Top of Excerpted data

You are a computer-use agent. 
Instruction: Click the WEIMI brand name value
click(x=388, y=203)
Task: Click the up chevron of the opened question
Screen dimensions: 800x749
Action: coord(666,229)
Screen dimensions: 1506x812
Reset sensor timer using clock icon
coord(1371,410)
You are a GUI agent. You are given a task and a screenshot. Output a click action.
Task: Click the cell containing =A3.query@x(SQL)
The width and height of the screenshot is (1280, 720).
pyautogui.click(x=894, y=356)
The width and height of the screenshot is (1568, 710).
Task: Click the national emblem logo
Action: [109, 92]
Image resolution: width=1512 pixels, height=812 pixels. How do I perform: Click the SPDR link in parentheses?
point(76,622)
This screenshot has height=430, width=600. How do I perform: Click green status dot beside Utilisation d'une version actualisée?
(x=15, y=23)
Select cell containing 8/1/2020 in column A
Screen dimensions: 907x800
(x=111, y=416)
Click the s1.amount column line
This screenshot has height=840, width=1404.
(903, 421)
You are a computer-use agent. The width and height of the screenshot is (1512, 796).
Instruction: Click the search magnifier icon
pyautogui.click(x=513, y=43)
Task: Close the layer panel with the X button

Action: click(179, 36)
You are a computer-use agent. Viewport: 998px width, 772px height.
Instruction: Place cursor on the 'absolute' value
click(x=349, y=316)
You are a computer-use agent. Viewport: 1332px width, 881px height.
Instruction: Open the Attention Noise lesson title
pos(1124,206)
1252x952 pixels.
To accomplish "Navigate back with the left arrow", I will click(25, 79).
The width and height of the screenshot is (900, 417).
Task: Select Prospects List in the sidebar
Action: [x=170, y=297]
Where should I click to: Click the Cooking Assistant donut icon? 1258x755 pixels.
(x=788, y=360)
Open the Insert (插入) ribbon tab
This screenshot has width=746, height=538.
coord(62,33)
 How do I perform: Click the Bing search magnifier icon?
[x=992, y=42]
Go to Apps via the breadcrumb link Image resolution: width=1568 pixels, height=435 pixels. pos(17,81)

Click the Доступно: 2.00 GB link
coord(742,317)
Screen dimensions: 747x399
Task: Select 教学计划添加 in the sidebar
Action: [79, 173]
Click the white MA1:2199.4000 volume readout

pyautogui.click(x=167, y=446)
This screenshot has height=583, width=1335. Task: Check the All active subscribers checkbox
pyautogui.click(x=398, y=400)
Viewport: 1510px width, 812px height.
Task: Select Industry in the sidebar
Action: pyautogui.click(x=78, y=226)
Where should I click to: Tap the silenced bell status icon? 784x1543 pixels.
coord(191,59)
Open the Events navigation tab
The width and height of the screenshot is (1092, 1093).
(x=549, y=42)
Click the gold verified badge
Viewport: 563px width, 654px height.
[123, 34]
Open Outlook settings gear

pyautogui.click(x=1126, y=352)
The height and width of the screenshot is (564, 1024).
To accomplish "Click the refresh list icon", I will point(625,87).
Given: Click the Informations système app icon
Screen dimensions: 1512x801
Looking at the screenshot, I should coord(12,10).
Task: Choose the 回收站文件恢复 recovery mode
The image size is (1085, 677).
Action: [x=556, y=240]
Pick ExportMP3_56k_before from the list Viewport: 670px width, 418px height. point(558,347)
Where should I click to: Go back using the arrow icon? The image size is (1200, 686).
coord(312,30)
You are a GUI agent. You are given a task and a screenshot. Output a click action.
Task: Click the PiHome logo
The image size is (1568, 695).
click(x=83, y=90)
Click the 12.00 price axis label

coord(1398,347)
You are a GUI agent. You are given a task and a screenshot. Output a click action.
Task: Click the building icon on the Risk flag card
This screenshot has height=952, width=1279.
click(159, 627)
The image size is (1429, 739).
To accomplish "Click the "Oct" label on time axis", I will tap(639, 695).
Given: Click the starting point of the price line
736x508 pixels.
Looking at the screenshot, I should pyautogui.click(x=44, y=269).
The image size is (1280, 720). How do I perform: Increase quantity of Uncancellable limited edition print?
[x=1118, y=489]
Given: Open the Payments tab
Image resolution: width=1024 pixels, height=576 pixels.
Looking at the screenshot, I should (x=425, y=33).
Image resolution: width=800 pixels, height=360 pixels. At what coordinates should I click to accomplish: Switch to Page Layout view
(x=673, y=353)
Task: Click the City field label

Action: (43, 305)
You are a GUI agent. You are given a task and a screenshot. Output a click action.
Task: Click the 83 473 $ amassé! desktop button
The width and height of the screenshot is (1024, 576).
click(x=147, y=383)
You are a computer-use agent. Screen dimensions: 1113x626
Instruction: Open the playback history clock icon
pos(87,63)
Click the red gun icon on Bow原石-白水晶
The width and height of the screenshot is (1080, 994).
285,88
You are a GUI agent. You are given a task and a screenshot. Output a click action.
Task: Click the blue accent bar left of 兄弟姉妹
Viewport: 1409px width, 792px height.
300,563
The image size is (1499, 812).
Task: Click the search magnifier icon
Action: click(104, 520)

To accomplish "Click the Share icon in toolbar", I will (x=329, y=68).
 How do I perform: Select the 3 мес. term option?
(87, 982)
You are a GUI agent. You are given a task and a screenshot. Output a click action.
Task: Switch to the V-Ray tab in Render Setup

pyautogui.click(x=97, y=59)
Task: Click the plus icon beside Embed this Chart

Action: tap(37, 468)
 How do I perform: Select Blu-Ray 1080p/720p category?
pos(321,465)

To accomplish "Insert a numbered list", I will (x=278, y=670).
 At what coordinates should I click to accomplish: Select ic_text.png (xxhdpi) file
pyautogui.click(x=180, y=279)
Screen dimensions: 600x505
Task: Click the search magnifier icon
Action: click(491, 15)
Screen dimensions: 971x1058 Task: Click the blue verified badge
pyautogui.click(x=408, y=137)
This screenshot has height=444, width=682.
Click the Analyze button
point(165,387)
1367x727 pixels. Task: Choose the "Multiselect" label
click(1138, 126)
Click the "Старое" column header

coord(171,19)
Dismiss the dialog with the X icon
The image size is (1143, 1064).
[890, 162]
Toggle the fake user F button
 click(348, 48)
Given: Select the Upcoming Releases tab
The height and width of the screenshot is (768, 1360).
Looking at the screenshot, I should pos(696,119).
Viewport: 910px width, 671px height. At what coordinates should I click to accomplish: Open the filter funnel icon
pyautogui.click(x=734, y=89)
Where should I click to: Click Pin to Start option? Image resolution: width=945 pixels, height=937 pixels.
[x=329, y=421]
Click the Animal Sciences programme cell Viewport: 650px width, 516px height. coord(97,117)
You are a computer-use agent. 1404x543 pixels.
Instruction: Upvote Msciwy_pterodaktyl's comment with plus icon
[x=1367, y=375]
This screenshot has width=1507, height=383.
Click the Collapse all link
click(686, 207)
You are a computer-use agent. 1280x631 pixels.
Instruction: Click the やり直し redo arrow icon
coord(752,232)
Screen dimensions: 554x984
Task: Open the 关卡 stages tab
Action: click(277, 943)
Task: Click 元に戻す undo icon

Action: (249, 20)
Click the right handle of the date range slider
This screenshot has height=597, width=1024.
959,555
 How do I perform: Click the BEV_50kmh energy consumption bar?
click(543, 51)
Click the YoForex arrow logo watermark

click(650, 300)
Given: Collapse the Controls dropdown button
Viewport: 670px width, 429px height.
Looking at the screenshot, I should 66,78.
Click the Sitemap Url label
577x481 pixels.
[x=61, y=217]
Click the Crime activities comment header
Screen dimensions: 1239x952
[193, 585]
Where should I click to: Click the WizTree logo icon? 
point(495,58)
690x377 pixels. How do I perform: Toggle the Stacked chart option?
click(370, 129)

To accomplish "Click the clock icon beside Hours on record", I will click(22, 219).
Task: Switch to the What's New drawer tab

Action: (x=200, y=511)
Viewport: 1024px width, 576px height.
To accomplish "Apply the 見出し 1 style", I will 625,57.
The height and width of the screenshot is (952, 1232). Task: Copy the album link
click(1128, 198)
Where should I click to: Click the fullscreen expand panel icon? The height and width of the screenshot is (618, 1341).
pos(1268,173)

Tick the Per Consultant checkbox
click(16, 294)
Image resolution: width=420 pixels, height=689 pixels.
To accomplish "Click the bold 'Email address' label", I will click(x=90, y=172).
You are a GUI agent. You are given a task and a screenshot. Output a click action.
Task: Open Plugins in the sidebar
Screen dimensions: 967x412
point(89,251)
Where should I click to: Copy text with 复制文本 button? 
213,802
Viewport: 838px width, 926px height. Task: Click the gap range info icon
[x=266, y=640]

Bottom of Excerpted data

Problem details: Your answer consists solely of the lines from the top of the records above through the line that contains "Task: Click the cell", each echoed exactly.

Solution below:
You are a computer-use agent. 
Instruction: Click the WEIMI brand name value
click(x=388, y=203)
Task: Click the up chevron of the opened question
Screen dimensions: 800x749
Action: coord(666,229)
Screen dimensions: 1506x812
Reset sensor timer using clock icon
coord(1371,410)
You are a GUI agent. You are given a task and a screenshot. Output a click action.
Task: Click the cell containing =A3.query@x(SQL)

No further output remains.